I would like to think upon the future, and build a path toward it. I would like to be a father to trouble-making children, and I would like to be a husband to a mother and a lover whom I am always grinning after. And first I would like to date, and first I would like to travel the world! A red line tracing my many new adventures, but I have explained all this, and the words are without object, now, as this heart has only itself left, for now, to feel affection for.
And the small town with the two streets and the proud high tall houses and the beautiful river and the woods: I shall come back to the Forest, and leave the City behind.
I would like to remember that you look just as good with your girlfriends and boyfriends at a house party as you do when dressed for a conference, in a Hotel, in black heels six inches high.
You mined my depths, and you found space five fathoms deep, and you kept mining, and you hit bedrock, but you wanted oil.
The beauty of Autumn is that things in their dying change, and the beauty in this change reminds us that life is short; reminds us to appreciate its passing. The bright leaf and green beauty of Summer and now yellow Fall has sent you, and me, us, and our budded, blossoming love—off and away on a random breeze, and now my pen is fallen, and my words and even love are shown for what they are: powerless against the revolving of the season.

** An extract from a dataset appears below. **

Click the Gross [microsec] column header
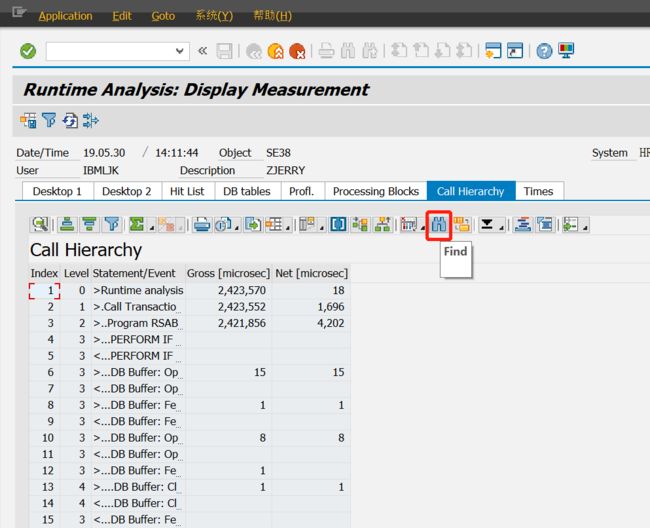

I was sleepy with good hot tea and in those moments I lost you. Any breeze can take it all away from any one of us.
I would like to return to my work.
I would like to tell my friends no, I would like to bicycle the roads alone. I would like to suit up and get coffee for-here in a small thick off-white porcelain cup and drink the shot and ride, off, long, and in a week or two my beard will have come in and I will be warmly bitter against the cold, and I will begin dating again, a way of life that is fun, busy, a sport. But I miss it, the possibility of being interested in the other end of our conversation. I will miss your hair and impossibly shy, wide eyes and your stripes and the promise: that, perhaps, I could find a friend to want to love me.
Me. Take all of me.
That word encompasses my affections, my past childhood, my future accomplishments, my ups, my downs, my victories, my accidents, my lost things, my forgotten adventures: and together she who remains unknown shall enjoy many succinct times where friendship gilds daily life in golden light.
Innisfree Cafe & Poetry Bookshop on the University Hill in Boulder, Colorado. “And this is why we write love letters.” ~ @waylonlewis on Instagram.
This is our dance.
I reached out, sweetly, with confidence
You assented, with a shy smile I stepped forward again, for straightforward confidence
You invited me in
We fell in to step with one another, a perfect coming together.
Then, a sleepless night, and you slowed me down and pushed me away and then I was sad but I stepped back. and then you called to me, not to leave and
I listened and stepped forward and then you pushed me away and called to me simultaneously so I offered, yes, space,
And then you stopped me from leaving and came to me
And I returned to your fold and then we came together, again, passion
And then you pushed me away again, a fifth time,
And I was done: hurt, tired, bored, insulted, and you were offended at my displeasure,
And I let it drop.
“No spring nor summer beauty hath such grace as I have seen in one autumnal face.”